Further I was snared by the customer’s comment about “their deer.” WHOSE deer? When did deer that live on your property become YOUR deer? Such that you would (assuming so) kill coyotes that were taking the babies. From my observations – and we do indeed have predators of deer, including mountain lion, here in the suburbs – those deer that are taken are typically the sick and the lame.

And finally, on the topic of wolves. I think probably wolves had taken her dogs. And I guess possibly a horse. I couldn’t argue with her experience, or at least her belief that wolves had predated her dogs or her horse. Wolves do predate domestic animals occasionally. The reasons they do so are complex sometimes including human actions (or lack of). And the reasons that many ranchers in particular hate wolves are equally complex. It was in the Gila, I believe, that the last wolf was killed as part of the government’s concerted effort to completely extirpate the wolf from the entire country. For some ranchers, although definitely not all, the reintroduction of the wolf to THEIR lands, both private and public, is a ‘terrorist government act.’ And that’s a quote from a letter to the editor of the Silver City Sun News within the last month. In two generations, a short time in the memory of this part of the country, the federal government has gone from paying hunters to kill wolves to spending millions of dollars to reintroduce those same wolves to the same territory. Probably, calling the social and cultural and practical dynamics ‘complex’ is putting it mildly.

On Saturday, we went to 3Dog Café for coffee mid-morning just in time to catch the ‘Wolf Parade’ down Bullard St (our main street). 2011 has been declared the “Year of the Mexican Wolf” by some conservation groups.
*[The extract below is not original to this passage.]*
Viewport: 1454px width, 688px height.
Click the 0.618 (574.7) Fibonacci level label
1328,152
The parade was followed by a presentation at the public library by several people who are involved in a couple of national NGO’s with local affiliates focused on the plight of the Mexican Gray Wolf. “Plight” -- well described, if you hold with their perspective. Across Arizona and New Mexico, the number of Mexican Gray wolves currently in the wild have dropped under 40. Over 30 wolves in the several extant packs have been killed illegally. Over 30 wolves. Some of those, tracked by their government-owned radio collars in order to eliminate them. Not all wolf kills are illegal. Landowners are allowed incidental take. People, whether ranchers, hunters, or hikers are allowed to kill wolves if they are threatening human life – but not your dog! But there are those who believe the only good wolf is a dead wolf and follow the 3 S’s philosophy as it relates to endangered species: Shoot, Shovel and Shut-up!
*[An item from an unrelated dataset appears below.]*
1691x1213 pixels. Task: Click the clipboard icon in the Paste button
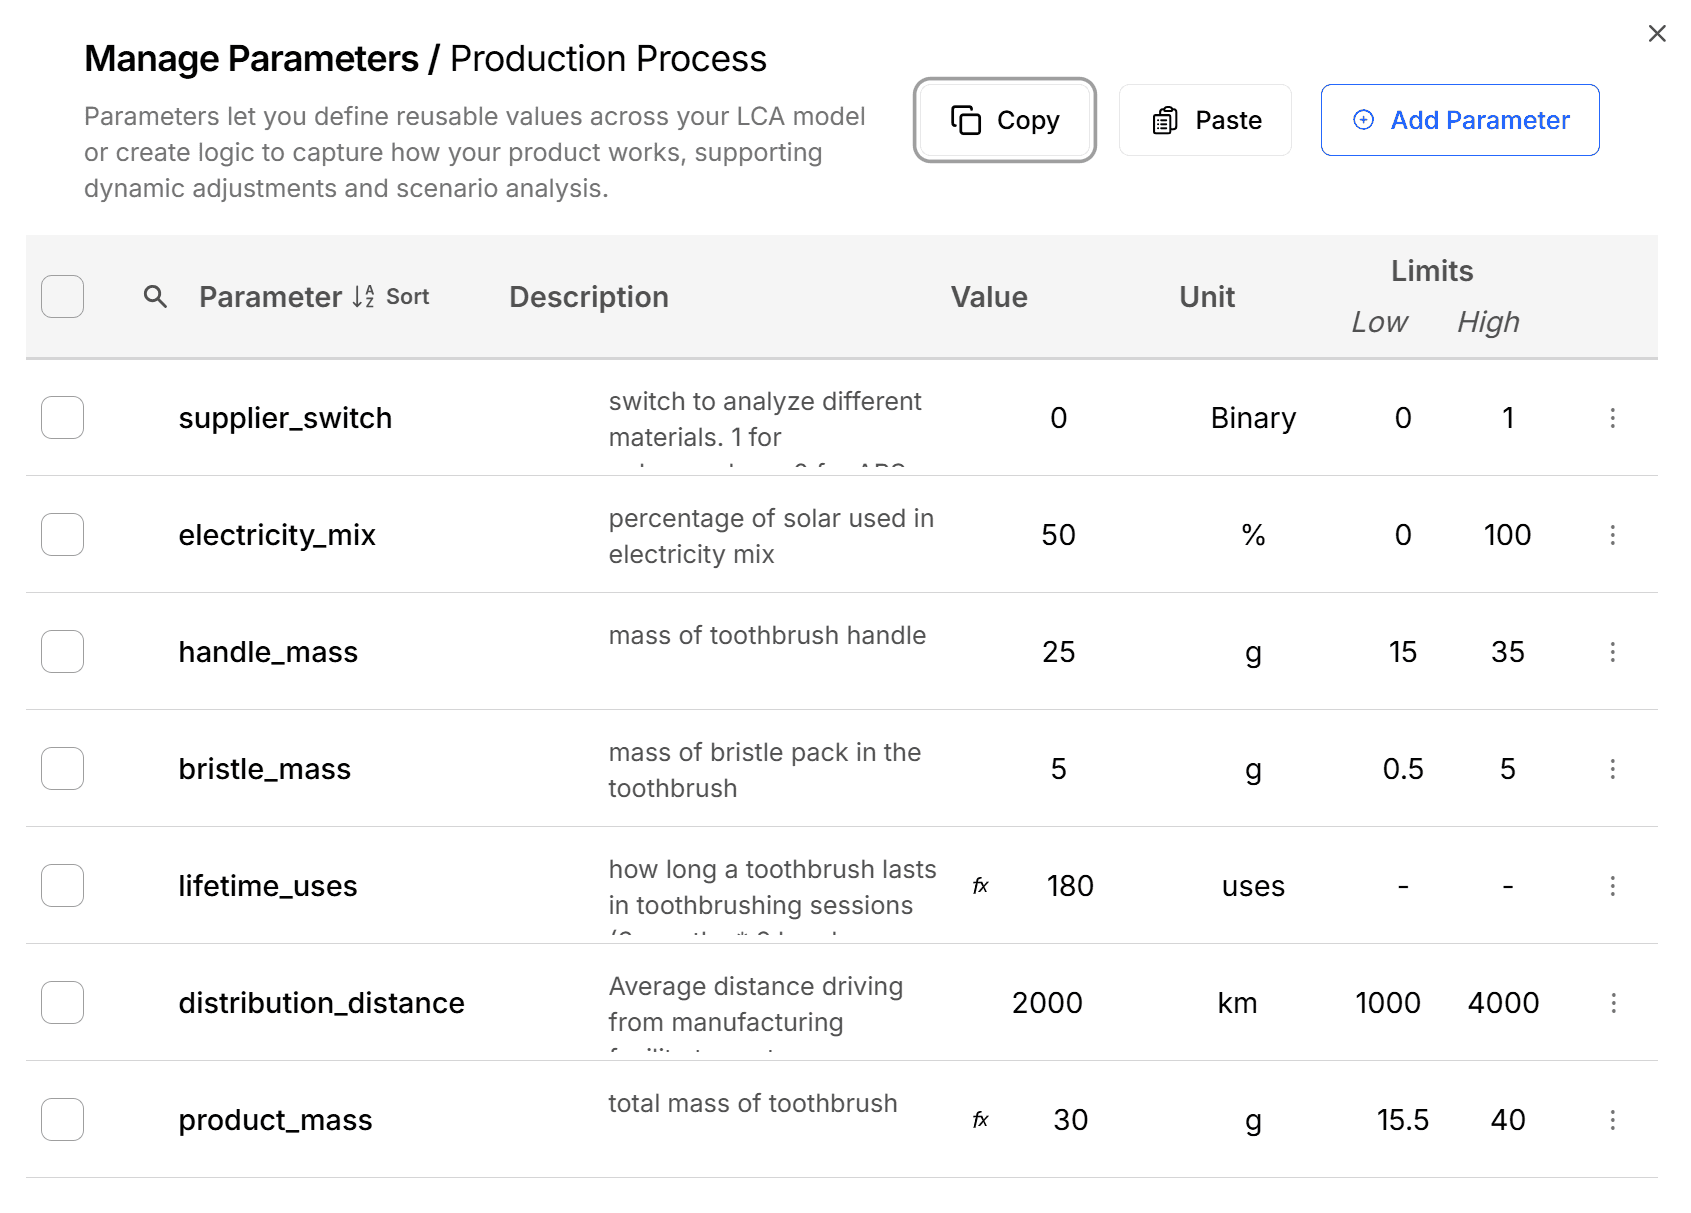[x=1165, y=120]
Btw, I have to add that one of the NGO’s sponsoring Saturday’s events was a group called the Great Old Broads for Wilderness. This group was started by some older women, retired and with a love for the environment. It’s a national group, I gather, and is starting a chapter here in Silver City. Gotta love ‘em, even if only for the name!

Also btw, a ‘wolf howl’ is actually the name given to the act of going out into the wilds and literally howling like a wolf in an attempt to attract the local wolves to howl in return. This is done by biologists and environmental educators for visitors to various National Forests, National Refuges and National Parks in wolf country as a way of educating people to the wonder of the natural order.

Interesting juxtaposition, isn’t it, of opinions, attitudes, cultures. Within one week, first to encounter an individual obviously proud of the elimination of 3 keystone predator species (lion, wolf, coyote) and then to watch community members walking down mainstreet, equally proud to be wearing wolf-masks in celebration of (one of) the same keystone predators. Interesting—the community we’ve chosen.